# Hymer B544 2006 cupboard shelf



## aguilas389 (May 18, 2008)

Whilst removing the internal silver grab handle on the edge of the "L" shaped rear kitchen (have fitted an illuminated external grab handle) came across a hidden shelf. Not that it was accessible mind you. Does anyone know the reason for its existence, the shelf was under the 2nd drawer down (under the cutlery drawer under the hob) The large drawer containing the 2 plastic buckets closed onto the front of this "shelf" which was actually blocked off.
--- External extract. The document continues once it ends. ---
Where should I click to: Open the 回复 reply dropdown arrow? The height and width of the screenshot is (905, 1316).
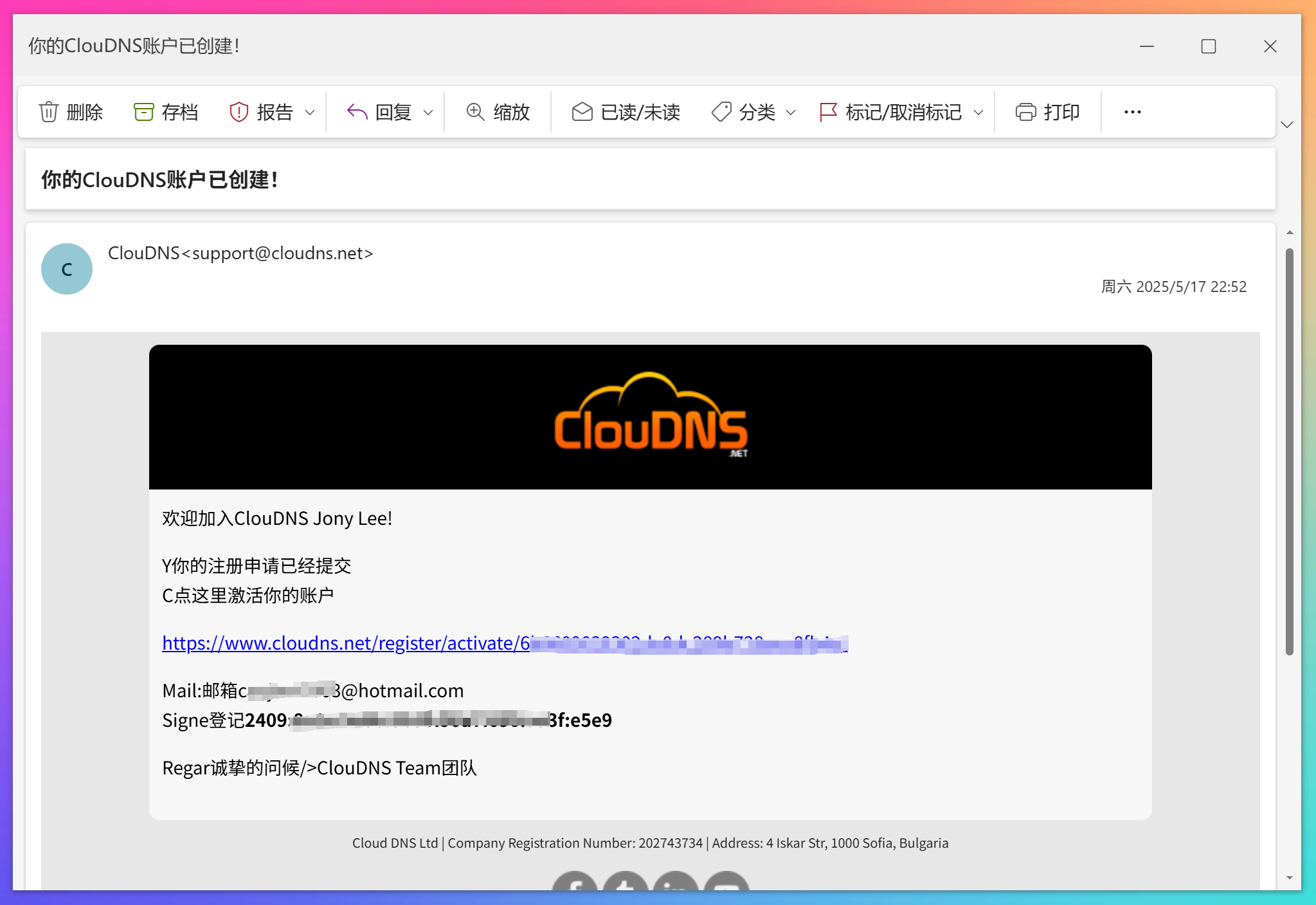tap(427, 111)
All the wood is original so its not an "added on thingy" Go on see if you have one on your 2006 B544 rear L shaped kitchen model.
We found the "internal grab handle" useless and it made the area behind it restrictive for any use. This area is now ideal for the storing of shoes in one of those small hanging jobbies.


----------



## wobby (May 1, 2005)

Hymer seem very good a making these hide away storage areas. We found two in our old 1997 544, helps you make use of all the available space.

Wobby


----------



## davesport (Nov 12, 2006)

aguilas389

Any chance of a pictue of the shelf in question ?

We've got a 644 which is'nt quite the same & I'm having difficulty visualising where this stealth shelf lives  

TIA, Dave.


----------



## aguilas389 (May 18, 2008)

*Hymer shelf*

Hi Dave,
The "shelf" as in the picture below
Regards
Mike


----------



## davesport (Nov 12, 2006)

Thanks  

I'll check next time I'm outside.

Thank you very big. Dave.


----------



## SidT (May 9, 2005)

Sorry, can't help Mike, we have a 2006 B544 classic but is completely different, as you no doubt know Hymer made so many layouts.
Cheers Sid


----------